Zysk G, Nau R, Prange H
Abteilung Neurologie, Georg-August-Universität Göttingen.
Nervenarzt. 1994 Aug;65(8):527-35.
All 155 patients with suspected bacterial central nervous system (CNS) infections treated from 1986 to 1991 at the Department of Neurology, University of Göttingen, were evaluated in a retrospective study. According to the clinical symptoms presented at admission, 7 cases were classified as encephalitis, 44 as meningitis, 15 as radiculitis, 19 as ventriculitis, 61 as meningoencephalitis and 9 as meningoradiculitis. In 78% of these cases, the causative bacteria were either isolated from cerebrospinal fluid (CSF), or other relevant sources (blood, wound swabs) or identified by serological methods; (all cases of CNS borreliosis, and 3 of the 5 cases of listeriosis were identified by means of the last mentioned method). CNS infections caused by staphylococci and Borrelia burgdorferi were most frequent, followed by those due to pneumococci, meningococci and other streptococci. CNS infections caused by Mycobacterium tuberculosis, Listeria monocytogenes, Haemophilus influenzae and enterobacteriaceae were less frequent.
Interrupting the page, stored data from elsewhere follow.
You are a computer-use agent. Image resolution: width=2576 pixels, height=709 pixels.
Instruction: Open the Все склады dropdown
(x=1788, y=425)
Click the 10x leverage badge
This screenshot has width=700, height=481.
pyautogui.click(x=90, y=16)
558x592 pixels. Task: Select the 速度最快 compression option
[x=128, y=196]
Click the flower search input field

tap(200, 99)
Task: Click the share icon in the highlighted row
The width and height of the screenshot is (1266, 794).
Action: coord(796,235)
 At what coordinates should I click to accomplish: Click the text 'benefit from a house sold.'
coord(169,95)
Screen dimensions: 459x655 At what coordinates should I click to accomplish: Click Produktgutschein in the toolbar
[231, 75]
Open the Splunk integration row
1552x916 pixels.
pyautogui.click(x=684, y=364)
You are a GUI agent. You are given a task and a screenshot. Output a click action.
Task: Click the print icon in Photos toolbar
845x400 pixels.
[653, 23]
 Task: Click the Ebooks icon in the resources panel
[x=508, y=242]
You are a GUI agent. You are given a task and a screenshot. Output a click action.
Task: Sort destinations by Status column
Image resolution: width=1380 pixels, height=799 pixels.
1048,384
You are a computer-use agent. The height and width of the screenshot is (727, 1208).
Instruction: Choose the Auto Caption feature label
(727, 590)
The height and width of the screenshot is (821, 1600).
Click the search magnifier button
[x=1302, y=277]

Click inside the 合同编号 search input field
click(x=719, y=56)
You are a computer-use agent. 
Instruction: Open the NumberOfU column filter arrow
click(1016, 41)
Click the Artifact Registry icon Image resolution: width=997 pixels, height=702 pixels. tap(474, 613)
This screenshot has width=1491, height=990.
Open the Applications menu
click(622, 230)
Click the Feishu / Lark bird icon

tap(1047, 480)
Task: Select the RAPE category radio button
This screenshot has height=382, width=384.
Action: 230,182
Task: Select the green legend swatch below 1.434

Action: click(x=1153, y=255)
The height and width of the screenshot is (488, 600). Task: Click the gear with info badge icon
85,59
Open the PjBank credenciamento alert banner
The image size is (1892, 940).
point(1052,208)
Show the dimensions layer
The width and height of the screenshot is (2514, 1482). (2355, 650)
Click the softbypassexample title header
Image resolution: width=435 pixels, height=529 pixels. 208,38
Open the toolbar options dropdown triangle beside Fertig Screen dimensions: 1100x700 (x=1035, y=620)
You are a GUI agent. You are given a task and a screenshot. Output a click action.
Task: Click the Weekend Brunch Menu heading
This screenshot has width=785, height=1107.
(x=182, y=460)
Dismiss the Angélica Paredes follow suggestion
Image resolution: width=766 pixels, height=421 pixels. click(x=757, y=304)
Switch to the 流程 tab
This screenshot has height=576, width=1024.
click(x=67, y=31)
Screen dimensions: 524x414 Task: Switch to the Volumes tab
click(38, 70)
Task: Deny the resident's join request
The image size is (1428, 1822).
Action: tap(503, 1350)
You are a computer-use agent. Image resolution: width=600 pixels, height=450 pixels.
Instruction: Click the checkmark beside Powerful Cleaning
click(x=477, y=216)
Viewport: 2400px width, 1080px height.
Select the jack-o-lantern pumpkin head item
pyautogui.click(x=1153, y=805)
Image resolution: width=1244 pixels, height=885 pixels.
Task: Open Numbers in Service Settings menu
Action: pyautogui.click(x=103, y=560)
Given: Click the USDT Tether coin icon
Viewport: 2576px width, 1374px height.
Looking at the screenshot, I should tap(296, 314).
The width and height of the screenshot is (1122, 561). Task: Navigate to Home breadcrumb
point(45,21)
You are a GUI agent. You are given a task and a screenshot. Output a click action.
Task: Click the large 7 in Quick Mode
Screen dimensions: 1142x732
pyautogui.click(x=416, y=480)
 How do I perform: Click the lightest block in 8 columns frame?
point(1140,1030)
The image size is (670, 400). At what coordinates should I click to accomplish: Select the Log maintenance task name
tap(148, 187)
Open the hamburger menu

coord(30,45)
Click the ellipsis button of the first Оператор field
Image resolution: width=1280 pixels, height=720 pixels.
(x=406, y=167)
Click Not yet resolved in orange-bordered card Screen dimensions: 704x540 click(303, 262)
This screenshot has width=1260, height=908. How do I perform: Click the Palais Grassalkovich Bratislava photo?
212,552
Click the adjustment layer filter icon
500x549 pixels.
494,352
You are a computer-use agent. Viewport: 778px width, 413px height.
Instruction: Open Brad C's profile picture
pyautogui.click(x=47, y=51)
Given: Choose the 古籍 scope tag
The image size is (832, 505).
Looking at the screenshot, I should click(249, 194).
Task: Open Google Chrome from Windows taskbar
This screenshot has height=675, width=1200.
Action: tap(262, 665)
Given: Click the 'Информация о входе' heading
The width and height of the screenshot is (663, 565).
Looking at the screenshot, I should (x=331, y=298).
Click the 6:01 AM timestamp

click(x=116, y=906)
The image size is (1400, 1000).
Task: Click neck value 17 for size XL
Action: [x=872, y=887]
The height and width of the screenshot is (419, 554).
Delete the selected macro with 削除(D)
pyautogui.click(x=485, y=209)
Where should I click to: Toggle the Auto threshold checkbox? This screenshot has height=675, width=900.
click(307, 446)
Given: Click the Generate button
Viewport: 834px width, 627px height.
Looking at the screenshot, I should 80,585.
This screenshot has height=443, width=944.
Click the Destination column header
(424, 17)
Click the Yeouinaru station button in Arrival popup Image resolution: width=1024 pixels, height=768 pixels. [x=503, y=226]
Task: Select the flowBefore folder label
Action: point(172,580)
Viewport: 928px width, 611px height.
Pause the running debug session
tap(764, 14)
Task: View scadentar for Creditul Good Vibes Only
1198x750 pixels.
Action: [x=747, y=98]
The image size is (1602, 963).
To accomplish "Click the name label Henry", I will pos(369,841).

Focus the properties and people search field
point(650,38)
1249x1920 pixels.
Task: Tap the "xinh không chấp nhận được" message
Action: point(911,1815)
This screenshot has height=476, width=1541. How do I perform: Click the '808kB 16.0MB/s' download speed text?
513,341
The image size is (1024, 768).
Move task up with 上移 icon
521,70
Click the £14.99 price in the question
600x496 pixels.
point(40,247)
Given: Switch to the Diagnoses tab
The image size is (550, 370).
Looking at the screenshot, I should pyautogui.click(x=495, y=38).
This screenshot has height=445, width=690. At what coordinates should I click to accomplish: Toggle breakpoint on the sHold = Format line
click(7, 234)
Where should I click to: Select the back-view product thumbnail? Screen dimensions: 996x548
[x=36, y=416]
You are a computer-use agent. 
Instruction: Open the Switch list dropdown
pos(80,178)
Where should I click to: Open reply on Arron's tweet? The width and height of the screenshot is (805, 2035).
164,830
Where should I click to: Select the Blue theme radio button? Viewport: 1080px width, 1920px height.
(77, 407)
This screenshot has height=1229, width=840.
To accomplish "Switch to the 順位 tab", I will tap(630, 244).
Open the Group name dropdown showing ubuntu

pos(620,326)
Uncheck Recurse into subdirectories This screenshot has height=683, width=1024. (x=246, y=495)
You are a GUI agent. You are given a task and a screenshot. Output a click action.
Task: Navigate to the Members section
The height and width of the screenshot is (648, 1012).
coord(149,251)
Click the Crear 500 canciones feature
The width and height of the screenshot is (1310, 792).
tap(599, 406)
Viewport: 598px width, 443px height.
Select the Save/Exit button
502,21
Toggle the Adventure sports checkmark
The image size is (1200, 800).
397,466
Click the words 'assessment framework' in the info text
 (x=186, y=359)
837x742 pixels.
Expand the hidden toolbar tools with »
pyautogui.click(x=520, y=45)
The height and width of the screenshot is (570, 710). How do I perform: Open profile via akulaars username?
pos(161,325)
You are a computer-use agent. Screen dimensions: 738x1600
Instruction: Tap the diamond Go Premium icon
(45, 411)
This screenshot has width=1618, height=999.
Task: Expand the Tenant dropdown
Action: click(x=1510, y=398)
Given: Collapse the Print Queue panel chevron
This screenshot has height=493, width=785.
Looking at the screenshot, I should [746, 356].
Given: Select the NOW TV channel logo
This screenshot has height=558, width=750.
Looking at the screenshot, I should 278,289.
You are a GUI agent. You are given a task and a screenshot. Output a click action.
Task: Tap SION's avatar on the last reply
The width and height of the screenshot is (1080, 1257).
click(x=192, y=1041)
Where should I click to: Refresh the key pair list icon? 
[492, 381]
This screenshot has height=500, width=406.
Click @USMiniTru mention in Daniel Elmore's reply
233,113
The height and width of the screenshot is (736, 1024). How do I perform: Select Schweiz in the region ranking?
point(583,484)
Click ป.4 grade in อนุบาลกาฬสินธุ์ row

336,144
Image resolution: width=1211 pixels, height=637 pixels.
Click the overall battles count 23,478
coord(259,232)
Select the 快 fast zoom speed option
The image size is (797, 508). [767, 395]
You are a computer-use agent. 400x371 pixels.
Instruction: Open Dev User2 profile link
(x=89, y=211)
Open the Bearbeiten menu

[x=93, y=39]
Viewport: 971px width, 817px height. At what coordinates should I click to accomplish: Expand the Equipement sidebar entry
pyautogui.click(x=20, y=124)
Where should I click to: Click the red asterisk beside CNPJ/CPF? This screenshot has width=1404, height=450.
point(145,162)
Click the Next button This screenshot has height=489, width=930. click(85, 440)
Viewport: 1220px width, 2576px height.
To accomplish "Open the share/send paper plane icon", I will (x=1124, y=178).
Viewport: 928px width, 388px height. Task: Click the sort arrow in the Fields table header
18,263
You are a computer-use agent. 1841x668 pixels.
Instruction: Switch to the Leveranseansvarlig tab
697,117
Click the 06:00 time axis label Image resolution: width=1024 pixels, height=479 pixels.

In comparison to the CNS infections due to other bacteria, the pneumococcal and meningococcal meningitic infections were associated with more pronounced CSF alterations (on the average, there were higher white blood cell counts, and higher CSF protein and lactate). Pneumococci predominated in older patients and those with an impaired immune system, or infections of organs neighboring the CNS. Meningococci were most frequent in young and previously healthy individuals. All patients with CNS listeriosis had predisposing conditions. Meningococcal meningitis was either fatal or resolved with or without minimal neurological deficits. Infections caused by staphylococci or pneumococci were associated with a high percentage of neurologic sequelae.